WORK REQUIRED:
The first line of the entries below, the line containing "[tab] (91, 1963)", and every line between them should be repeated exactly, and nothing else.

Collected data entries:
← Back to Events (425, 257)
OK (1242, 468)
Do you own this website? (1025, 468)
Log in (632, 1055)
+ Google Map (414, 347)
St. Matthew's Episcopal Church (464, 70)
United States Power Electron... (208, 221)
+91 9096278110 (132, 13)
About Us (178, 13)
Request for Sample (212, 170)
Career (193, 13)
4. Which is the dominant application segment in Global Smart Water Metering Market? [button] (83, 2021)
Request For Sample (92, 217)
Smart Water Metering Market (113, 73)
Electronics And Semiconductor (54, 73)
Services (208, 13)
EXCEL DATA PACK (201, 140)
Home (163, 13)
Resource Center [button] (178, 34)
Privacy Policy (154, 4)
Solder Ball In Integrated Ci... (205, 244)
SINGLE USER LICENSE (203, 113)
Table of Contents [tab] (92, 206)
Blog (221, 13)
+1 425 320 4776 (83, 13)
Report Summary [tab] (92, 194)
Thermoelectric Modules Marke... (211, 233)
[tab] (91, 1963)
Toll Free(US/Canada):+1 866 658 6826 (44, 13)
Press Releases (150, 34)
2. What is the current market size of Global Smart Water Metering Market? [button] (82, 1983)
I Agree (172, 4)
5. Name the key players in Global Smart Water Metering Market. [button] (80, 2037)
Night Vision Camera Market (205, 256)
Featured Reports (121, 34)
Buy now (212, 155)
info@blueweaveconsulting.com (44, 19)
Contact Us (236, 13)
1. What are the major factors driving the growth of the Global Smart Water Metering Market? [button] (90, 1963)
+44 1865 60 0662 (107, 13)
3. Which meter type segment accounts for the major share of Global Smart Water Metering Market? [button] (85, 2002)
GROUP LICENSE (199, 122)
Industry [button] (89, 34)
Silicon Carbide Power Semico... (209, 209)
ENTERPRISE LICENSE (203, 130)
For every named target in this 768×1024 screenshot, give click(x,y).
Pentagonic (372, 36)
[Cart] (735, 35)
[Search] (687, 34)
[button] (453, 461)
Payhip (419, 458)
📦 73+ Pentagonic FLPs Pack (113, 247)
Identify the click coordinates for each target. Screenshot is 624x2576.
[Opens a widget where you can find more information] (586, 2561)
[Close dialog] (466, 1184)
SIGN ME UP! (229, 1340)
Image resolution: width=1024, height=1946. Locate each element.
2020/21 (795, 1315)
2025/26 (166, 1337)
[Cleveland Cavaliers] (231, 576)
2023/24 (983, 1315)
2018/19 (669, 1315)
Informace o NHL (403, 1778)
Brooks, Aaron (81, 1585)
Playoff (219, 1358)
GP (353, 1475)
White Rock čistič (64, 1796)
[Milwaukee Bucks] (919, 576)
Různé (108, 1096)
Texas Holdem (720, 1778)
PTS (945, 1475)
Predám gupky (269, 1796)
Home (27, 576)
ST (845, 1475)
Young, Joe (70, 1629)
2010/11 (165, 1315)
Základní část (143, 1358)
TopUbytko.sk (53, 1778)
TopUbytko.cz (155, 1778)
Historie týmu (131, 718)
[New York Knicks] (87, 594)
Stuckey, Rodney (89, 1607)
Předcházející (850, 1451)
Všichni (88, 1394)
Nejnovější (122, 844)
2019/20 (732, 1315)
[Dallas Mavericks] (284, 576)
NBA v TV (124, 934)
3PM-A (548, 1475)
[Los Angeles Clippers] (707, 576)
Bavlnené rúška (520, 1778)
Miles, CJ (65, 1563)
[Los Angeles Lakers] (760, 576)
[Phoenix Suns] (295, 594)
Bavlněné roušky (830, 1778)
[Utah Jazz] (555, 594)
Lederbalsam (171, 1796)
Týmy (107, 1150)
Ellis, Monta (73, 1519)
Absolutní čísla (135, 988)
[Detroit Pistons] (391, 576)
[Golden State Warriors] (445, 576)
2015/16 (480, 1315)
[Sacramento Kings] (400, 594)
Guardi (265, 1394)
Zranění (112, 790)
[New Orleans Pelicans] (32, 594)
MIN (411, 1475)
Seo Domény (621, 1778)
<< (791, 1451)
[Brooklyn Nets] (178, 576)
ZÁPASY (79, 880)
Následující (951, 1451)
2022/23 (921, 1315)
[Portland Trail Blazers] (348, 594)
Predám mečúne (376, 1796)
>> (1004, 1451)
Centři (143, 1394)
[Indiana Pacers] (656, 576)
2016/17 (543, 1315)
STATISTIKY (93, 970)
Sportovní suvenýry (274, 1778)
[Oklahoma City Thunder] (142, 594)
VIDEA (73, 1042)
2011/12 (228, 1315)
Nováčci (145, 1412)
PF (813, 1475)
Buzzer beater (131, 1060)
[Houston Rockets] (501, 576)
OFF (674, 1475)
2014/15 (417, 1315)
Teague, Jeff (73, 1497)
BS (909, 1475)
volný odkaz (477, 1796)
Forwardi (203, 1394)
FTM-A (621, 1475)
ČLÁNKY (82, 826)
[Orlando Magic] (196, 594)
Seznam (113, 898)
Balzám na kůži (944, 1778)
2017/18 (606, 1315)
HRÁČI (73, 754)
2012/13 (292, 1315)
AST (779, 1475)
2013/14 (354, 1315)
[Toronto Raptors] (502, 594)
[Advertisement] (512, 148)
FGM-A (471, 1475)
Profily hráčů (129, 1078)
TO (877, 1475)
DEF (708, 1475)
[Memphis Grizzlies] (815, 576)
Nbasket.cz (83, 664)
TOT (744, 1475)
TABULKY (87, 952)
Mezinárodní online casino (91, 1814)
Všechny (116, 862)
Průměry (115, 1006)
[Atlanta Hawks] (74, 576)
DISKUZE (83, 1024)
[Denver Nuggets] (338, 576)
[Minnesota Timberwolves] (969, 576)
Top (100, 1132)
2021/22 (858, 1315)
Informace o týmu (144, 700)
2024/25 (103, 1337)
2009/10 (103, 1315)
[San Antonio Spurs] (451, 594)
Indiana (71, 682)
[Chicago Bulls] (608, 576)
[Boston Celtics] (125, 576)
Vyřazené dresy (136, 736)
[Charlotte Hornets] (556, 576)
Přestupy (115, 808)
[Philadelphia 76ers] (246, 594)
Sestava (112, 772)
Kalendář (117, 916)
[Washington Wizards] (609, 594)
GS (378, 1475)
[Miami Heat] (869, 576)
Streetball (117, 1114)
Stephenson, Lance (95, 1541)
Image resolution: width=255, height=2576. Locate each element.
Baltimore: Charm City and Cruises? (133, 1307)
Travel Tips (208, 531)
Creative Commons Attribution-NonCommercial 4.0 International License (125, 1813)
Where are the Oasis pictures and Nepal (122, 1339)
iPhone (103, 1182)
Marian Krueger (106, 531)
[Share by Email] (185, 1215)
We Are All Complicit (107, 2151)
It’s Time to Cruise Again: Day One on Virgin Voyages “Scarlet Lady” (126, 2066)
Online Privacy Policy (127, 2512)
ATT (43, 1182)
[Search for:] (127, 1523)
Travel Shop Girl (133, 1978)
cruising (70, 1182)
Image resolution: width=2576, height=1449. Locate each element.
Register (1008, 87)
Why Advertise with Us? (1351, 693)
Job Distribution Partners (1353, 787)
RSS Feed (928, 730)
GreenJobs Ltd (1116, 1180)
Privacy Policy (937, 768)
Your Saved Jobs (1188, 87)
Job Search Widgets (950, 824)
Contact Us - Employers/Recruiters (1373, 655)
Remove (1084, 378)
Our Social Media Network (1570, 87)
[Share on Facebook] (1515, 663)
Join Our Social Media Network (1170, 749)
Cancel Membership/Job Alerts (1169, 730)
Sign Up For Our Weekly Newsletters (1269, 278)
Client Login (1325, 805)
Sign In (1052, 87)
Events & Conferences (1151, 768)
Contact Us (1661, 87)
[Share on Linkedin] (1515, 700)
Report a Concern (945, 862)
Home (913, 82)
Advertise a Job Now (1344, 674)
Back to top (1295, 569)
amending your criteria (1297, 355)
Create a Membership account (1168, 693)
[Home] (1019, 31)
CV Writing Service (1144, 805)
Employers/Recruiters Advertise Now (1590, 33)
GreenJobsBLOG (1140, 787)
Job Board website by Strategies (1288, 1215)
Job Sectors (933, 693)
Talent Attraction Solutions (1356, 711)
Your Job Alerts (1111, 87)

ANSWER SECTION:
← Back to Events (425, 257)
OK (1242, 468)
Do you own this website? (1025, 468)
Log in (632, 1055)
+ Google Map (414, 347)
St. Matthew's Episcopal Church (464, 70)
United States Power Electron... (208, 221)
+91 9096278110 (132, 13)
About Us (178, 13)
Request for Sample (212, 170)
Career (193, 13)
4. Which is the dominant application segment in Global Smart Water Metering Market? [button] (83, 2021)
Request For Sample (92, 217)
Smart Water Metering Market (113, 73)
Electronics And Semiconductor (54, 73)
Services (208, 13)
EXCEL DATA PACK (201, 140)
Home (163, 13)
Resource Center [button] (178, 34)
Privacy Policy (154, 4)
Solder Ball In Integrated Ci... (205, 244)
SINGLE USER LICENSE (203, 113)
Table of Contents [tab] (92, 206)
Blog (221, 13)
+1 425 320 4776 (83, 13)
Report Summary [tab] (92, 194)
Thermoelectric Modules Marke... (211, 233)
[tab] (91, 1963)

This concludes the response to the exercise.